The Traveler Made business network, which brings together agencies specializing in the luxury tourism segment, will hold a congress in Marbella between March 28 and 31 to publicize the luxury offer that exists worldwide. The president of the organization, Quentin Desurmont, attends Málaga Hoy to explain the situation of the sector and what this exclusive public demands.

-What is Traveler Made?

-Is a network of 485 agencies around the world which has been 8.5 years. We are the only network of luxury agencies in the world that is not American and that is so international and focused so much on ultra-luxury. It is a network where the agencies recommend us to the hotels and they recommend us to the agencies. We measure the production of agents every year and if they really do luxury, and if they don’t produce, we remove them.

-What selection system do you apply to recruit agents?

-Our agencies we select them under the criteria of 20 million turnover and we choose them because are recommended by ultra-luxury hotels such as Marbella Club or Anantara Villa Padierna and we have evidence that customers send. In other words, an agency that calls us has to give 15 recommendations that come from hotels and local agencies.

-What characterizes the agents?

These agencies are small and have a average turnover of seven or eight million euros, meaning they can’t easily access all the luxury providers in the world and that’s where we play a role. What we do for suppliers is to put at their disposal a market with a turnover of 3.5 billion euros per year. And for them it is a possibility because they are exclusive and cannot belong to another network.

-What is the situation of the luxury agency sector?

-The agencies have lost 72% of turnover in 2020 and most of that other 28% has done it in the first quarter, with a growth of more than 50% compared to 2019. The rest have done very little or almost nothing and they are the same figures as those we have in hotels . In 2021, the agencies have grown between 60 and 65%, although there is a difference of the standard deviation because in 2020 everyone experienced more or less the same downturn. In 2021, the 65% growth came from some that did more than 100% and another 50% that stayed the same.

-And how much are the losses?

-We don’t have that data, but travel agencies are very flexible and the whole world is not the same. On Europe we were very lucky to have help from governments and the European Union and this has been important to keep the teams and not put people out of work, which is what many do in America.

-How can the end of restrictions in countries like the United Kingdom influence the reactivation of travel?

-It influences a lot because the super rich are the first to travel and many of them have made a lot of money during this pandemic because they have businesses that have not been affected. Others will be affected, but they are rich. When your fortune is a billion and suddenly you have 700 million, you still have money to travel and they want to travel because they have suddenly discovered that life is short and this can happen again tomorrow. Traveling is one of the strongest desires and they have realized that all the trips they had done before were suddenly an impossible thing to do and they realized that traveling is an incredible luxury.

– And how can it affect the war in Ukraine?
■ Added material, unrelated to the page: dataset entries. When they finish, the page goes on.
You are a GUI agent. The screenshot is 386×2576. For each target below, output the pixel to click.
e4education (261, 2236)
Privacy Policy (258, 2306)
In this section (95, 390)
-It will affect because we have many travel agencies in Russia, in Ukraine and in neighboring countries. Of course, this business stops and there will be no travelers or very few this year from these areas and many hotels have always had a significant Russian market. It’s going to hurt Russian and Ukrainian hotels and agencies, it’s a disaster for all those people. -What business prospects do you have for this year? –I don’t think we’re going to reach 2019 levels because the possibility that the pandemic will rebound strongly in the fall has an impact. When people have to take a lot of tests, they are afraid that they are going to buy a trip and if one of the family is positive they cannot go, or when they return they have to take a test and stay in the country for 10 days in a cheap hotel. That’s a psychological problem that makes people, if there is a rebound in the pandemic in the fall, lower travel projects.

-What does the luxury segment demand?

-Super rich people want to do voyages of discovery and adventure as was done before with Cousteau or Marco Polo, discovery experiences that very few people can do but without risk and with luxury. Also trips of emotions. What is going to happen tomorrow generates emotions and we want to live, be and live together more than ever and be with the whole family. Another item is privacy and intimacy because during the pandemic people didn’t want to go to hotels out of fear and wanted private houses. On the other hand, there are the slow trips and going back to traveling longer, going slowly and making trips where they are going to really take advantage of having time. Then there are the luxury train trips, which work very well; or to see things that are going to disappear like many islands because of the sea level or the variety of animals that are going to disappear, so going to Africa, Rwanda or Uganda is part of this. The last element is spirituality, sites wellness like the Himalayas to do yoga, wellness or meditation classes are things they want to do more than ever.

-What is the profile of these fortunes?

-The first market is the United States, the second is China and Europe is still strong, but it is not growing as much. These are the sources of super travelers and most are business owners. There are also soccer players or singers, but most are businessmen.